The £420m deal is set to save £200,000 a year in interest costs. It brought down the average interest rate on the association's loans from around 7% to 5.85%.
The deal, with six banks, includes:
- £50m of new money from Lloyds TSB
- £40m of new money from Cheshire Building Society
- £25m of new money and £20m of existing money from Royal Bank of Scotland
- £100m of new money and £85m of existing money from Nationwide
- £30m of existing money from Barclays
- £70m of existing money from Abbey.
The deal will give the London-based association £215m of new money and allows it to refinance old loans – some with the lenders in the syndicate and some with other lenders – in order to bring down costs.
To manage exposure to interest rates, the association uses a mix of fixed-rate loans – included in this latest funding – and about £160m of derivatives, which fix interest.
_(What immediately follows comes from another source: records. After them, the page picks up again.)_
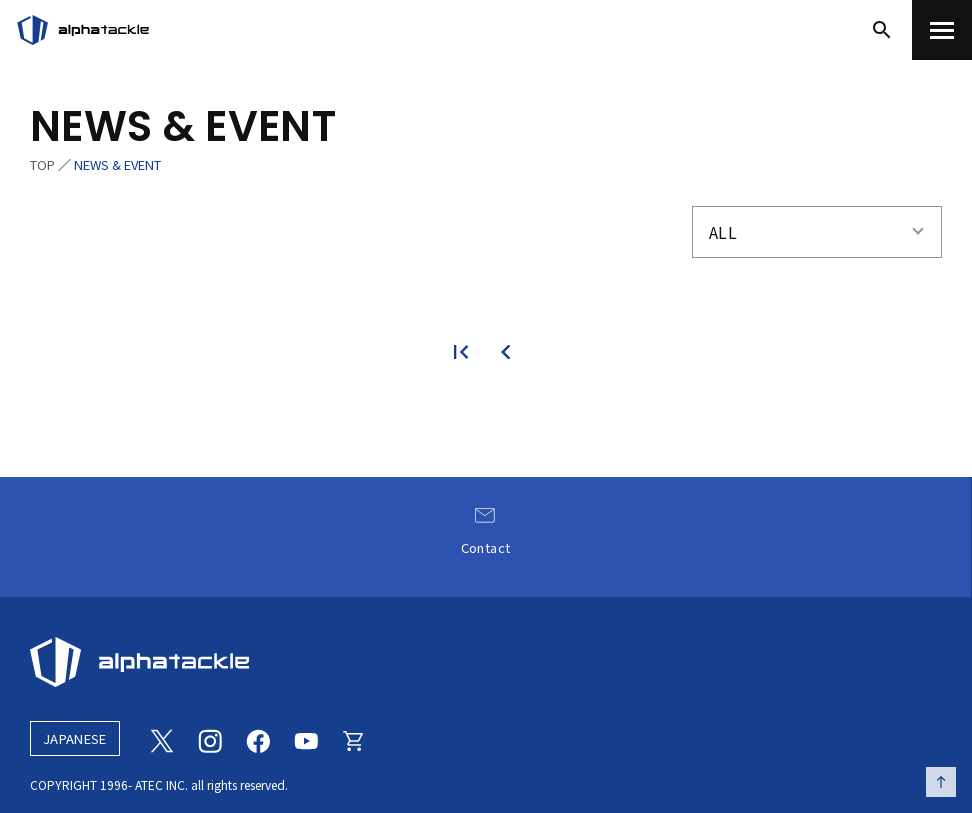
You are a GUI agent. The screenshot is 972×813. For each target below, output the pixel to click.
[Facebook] (258, 739)
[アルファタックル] (83, 30)
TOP (42, 164)
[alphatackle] (486, 662)
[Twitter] (162, 739)
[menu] (942, 30)
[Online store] (354, 739)
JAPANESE (75, 738)
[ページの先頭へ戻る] (941, 782)
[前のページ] (507, 352)
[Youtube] (306, 739)
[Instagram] (210, 739)
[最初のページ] (465, 352)
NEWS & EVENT (117, 164)
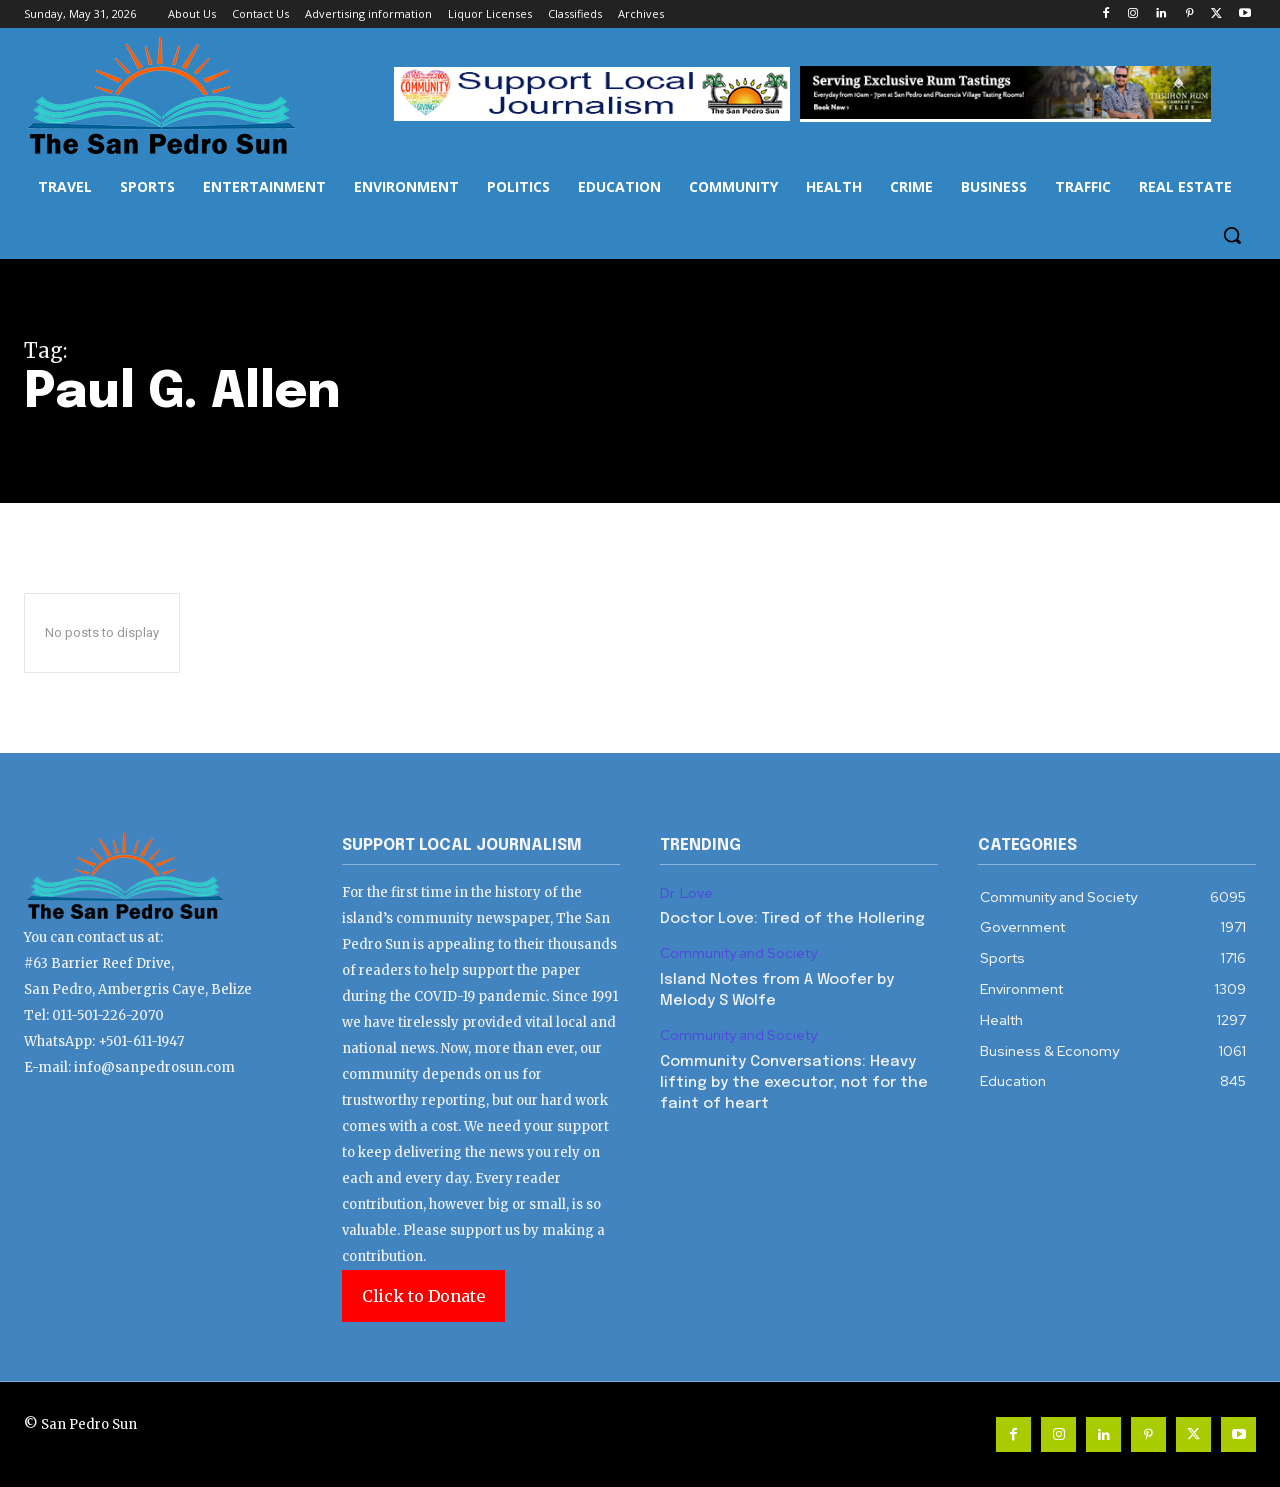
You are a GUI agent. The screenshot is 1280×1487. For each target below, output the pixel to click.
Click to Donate (423, 1296)
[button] (1232, 235)
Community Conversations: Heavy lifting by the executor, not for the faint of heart (794, 1083)
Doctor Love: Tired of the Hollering (792, 919)
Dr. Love (686, 893)
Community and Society (738, 953)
Among the latter is a £20m interest-rate hedge signed with Barclays two weeks ago.
Circle 33 has also set up a security trust to reduce the costs of legal searches on homes being used as security for loans.
Usually, searches have to be done on properties each time they are used for a loan with another lender. But this will only have to be done once for homes in Circle 33's trust.
It has also revalued its properties using the market value rather than rental cashflow.
Group treasury manager Nathan Dunton said: "We can use less of our security to secure loans by moving to the open market value. Property values based on rental cashflow can be almost a quarter of the open-market value."
Sunderland Housing Group boosted the value of its homes by £100m with similar measures when it signed a £300m bank deal last year (HT 3 October 2003, page 17).
Paul French, a senior manager at Lloyds TSB, said: "Circle 33's treasury management is sophisticated; we are happy to support that."
The deal follows a wave of refinancings in the sector (HT 26 March, page 15). The next few months are expected to see more.